*** Data for processing

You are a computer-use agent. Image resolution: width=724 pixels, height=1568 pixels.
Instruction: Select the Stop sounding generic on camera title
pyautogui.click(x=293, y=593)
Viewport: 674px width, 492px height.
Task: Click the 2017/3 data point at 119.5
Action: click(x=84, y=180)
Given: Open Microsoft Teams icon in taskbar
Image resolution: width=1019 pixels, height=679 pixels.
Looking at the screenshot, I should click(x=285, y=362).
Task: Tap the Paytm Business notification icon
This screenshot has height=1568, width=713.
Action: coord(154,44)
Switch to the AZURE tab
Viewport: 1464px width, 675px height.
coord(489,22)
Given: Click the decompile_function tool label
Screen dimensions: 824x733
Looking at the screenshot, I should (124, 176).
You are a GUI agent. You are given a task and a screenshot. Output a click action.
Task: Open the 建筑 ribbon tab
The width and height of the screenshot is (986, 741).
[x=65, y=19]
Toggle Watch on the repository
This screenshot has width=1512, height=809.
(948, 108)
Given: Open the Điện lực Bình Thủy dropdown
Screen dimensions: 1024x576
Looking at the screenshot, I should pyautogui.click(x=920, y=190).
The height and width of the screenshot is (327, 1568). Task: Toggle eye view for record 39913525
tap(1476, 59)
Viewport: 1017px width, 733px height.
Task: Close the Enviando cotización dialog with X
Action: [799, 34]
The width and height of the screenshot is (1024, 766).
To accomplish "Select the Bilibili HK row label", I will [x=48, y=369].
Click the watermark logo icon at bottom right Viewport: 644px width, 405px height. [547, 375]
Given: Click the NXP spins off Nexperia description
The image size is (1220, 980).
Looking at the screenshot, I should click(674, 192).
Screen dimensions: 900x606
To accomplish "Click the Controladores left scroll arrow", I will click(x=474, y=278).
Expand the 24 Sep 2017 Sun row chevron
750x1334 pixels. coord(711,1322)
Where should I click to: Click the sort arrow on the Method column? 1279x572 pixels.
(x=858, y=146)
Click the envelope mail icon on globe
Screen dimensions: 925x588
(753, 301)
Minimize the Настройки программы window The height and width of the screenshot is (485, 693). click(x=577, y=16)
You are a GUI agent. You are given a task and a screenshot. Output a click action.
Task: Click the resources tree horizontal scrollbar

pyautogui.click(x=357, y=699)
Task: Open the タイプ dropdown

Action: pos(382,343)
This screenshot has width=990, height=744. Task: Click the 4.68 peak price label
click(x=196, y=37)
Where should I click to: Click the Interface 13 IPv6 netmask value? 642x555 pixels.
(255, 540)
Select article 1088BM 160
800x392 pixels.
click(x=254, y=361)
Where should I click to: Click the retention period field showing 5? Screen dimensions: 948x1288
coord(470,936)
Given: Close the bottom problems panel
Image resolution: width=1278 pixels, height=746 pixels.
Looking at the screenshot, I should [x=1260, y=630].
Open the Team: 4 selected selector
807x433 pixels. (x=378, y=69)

******

• **Work required**:
The records above are to be given again in full, word for word.

• **Result of this exercise**:
You are a computer-use agent. Image resolution: width=724 pixels, height=1568 pixels.
Instruction: Select the Stop sounding generic on camera title
pyautogui.click(x=293, y=593)
Viewport: 674px width, 492px height.
Task: Click the 2017/3 data point at 119.5
Action: click(x=84, y=180)
Given: Open Microsoft Teams icon in taskbar
Image resolution: width=1019 pixels, height=679 pixels.
Looking at the screenshot, I should click(x=285, y=362).
Task: Tap the Paytm Business notification icon
This screenshot has height=1568, width=713.
Action: coord(154,44)
Switch to the AZURE tab
Viewport: 1464px width, 675px height.
coord(489,22)
Given: Click the decompile_function tool label
Screen dimensions: 824x733
Looking at the screenshot, I should (124, 176).
You are a GUI agent. You are given a task and a screenshot. Output a click action.
Task: Open the 建筑 ribbon tab
The width and height of the screenshot is (986, 741).
[x=65, y=19]
Toggle Watch on the repository
This screenshot has width=1512, height=809.
(948, 108)
Given: Open the Điện lực Bình Thủy dropdown
Screen dimensions: 1024x576
Looking at the screenshot, I should pyautogui.click(x=920, y=190).
The height and width of the screenshot is (327, 1568). Task: Toggle eye view for record 39913525
tap(1476, 59)
Viewport: 1017px width, 733px height.
Task: Close the Enviando cotización dialog with X
Action: [799, 34]
The width and height of the screenshot is (1024, 766).
To accomplish "Select the Bilibili HK row label", I will [x=48, y=369].
Click the watermark logo icon at bottom right Viewport: 644px width, 405px height. [547, 375]
Given: Click the NXP spins off Nexperia description
The image size is (1220, 980).
Looking at the screenshot, I should click(674, 192).
Screen dimensions: 900x606
To accomplish "Click the Controladores left scroll arrow", I will click(x=474, y=278).
Expand the 24 Sep 2017 Sun row chevron
750x1334 pixels. coord(711,1322)
Where should I click to: Click the sort arrow on the Method column? 1279x572 pixels.
(x=858, y=146)
Click the envelope mail icon on globe
Screen dimensions: 925x588
(753, 301)
Minimize the Настройки программы window The height and width of the screenshot is (485, 693). click(x=577, y=16)
You are a GUI agent. You are given a task and a screenshot. Output a click action.
Task: Click the resources tree horizontal scrollbar

pyautogui.click(x=357, y=699)
Task: Open the タイプ dropdown

Action: pos(382,343)
This screenshot has width=990, height=744. Task: Click the 4.68 peak price label
click(x=196, y=37)
Where should I click to: Click the Interface 13 IPv6 netmask value? 642x555 pixels.
(255, 540)
Select article 1088BM 160
800x392 pixels.
click(x=254, y=361)
Where should I click to: Click the retention period field showing 5? Screen dimensions: 948x1288
coord(470,936)
Given: Close the bottom problems panel
Image resolution: width=1278 pixels, height=746 pixels.
Looking at the screenshot, I should [x=1260, y=630].
Open the Team: 4 selected selector
807x433 pixels. (x=378, y=69)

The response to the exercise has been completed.